File "jax/numpy/lax_numpy.py", line 1206, in cumulative_reduction
return _cumulative_reduction(a, axis, dtype)
File "jax/api.py", line 151, in f_jitted
device_assignment=device_assignment)
File "jax/core.py", line 675, in call_bind
ans = full_lower(top_trace.process_call(primitive, f, tracers, params))
File "jax/interpreters/ad.py", line 260, in process_call
result = call_primitive.bind(f_jvp, pack(primals), nonzero_tangents, **params)
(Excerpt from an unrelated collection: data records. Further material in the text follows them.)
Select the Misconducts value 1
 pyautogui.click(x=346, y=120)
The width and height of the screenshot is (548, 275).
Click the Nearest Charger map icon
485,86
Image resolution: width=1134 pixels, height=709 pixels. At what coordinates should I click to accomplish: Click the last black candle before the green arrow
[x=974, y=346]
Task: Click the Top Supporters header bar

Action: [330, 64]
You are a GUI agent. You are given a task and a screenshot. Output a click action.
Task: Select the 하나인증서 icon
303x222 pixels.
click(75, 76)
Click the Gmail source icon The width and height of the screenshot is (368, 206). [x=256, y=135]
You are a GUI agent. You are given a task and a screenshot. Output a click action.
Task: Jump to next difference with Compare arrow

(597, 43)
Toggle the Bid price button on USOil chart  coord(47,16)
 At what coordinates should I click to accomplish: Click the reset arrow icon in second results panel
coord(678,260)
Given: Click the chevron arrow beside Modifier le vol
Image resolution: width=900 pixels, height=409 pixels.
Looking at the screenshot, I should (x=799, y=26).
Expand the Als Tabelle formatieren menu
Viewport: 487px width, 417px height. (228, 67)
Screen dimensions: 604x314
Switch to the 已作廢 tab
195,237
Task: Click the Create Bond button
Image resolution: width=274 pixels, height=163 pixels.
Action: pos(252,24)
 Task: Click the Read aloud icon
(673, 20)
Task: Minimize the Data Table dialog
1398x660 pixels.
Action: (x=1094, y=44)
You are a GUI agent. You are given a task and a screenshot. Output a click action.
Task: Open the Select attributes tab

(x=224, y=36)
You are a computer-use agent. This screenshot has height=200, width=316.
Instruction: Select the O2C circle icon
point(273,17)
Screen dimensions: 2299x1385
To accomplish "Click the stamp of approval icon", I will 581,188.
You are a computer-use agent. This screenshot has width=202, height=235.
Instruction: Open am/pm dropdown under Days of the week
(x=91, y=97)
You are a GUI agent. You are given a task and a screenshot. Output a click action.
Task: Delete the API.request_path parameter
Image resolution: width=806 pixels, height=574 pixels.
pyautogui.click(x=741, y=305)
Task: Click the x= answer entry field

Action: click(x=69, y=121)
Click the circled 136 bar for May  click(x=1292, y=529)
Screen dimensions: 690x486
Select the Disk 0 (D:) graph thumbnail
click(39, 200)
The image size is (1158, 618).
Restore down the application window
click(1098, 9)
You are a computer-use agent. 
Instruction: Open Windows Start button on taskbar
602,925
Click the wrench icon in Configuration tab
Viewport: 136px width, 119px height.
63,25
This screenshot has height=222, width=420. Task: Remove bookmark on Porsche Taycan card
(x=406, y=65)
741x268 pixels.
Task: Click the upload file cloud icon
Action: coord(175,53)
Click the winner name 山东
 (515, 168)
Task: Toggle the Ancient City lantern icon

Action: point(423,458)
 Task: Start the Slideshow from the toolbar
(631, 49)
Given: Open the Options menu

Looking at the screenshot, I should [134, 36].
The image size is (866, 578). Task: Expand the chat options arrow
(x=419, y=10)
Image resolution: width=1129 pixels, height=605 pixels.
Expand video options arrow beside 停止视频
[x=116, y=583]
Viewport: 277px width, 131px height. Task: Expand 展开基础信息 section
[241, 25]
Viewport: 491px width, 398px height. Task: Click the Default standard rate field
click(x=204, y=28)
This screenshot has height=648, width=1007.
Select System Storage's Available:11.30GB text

File "jax/core.py", line 675, in call_bind
ans = full_lower(top_trace.process_call(primitive, f, tracers, params))
File "jax/interpreters/partial_eval.py", line 116, in process_call
out_pv_const, consts = call_primitive.bind(fun, *in_consts, **params)
File "jax/core.py", line 675, in call_bind
ans = full_lower(top_trace.process_call(primitive, f, tracers, params))
File "jax/interpreters/batching.py", line 135, in process_call
val_out = call_primitive.bind(f, *vals, **params)
File "jax/core.py", line 672, in call_bind
ans = primitive.impl(f, *args, **params)
File "jax/interpreters/xla.py", line 667, in _xla_call_impl
*map(abstractify, args))
File "jax/linear_util.py", line 213, in cached_fun
ans, f_prev = cached_fun_body(f, args)
File "jax/linear_util.py", line 210, in cached_fun_body
return call(f, *args), f
File "jax/interpreters/xla.py", line 679, in _xla_callable
jaxpr, (pval, consts, env) = pe.trace_to_subjaxpr(fun, master, False).call_wrapped(pvals)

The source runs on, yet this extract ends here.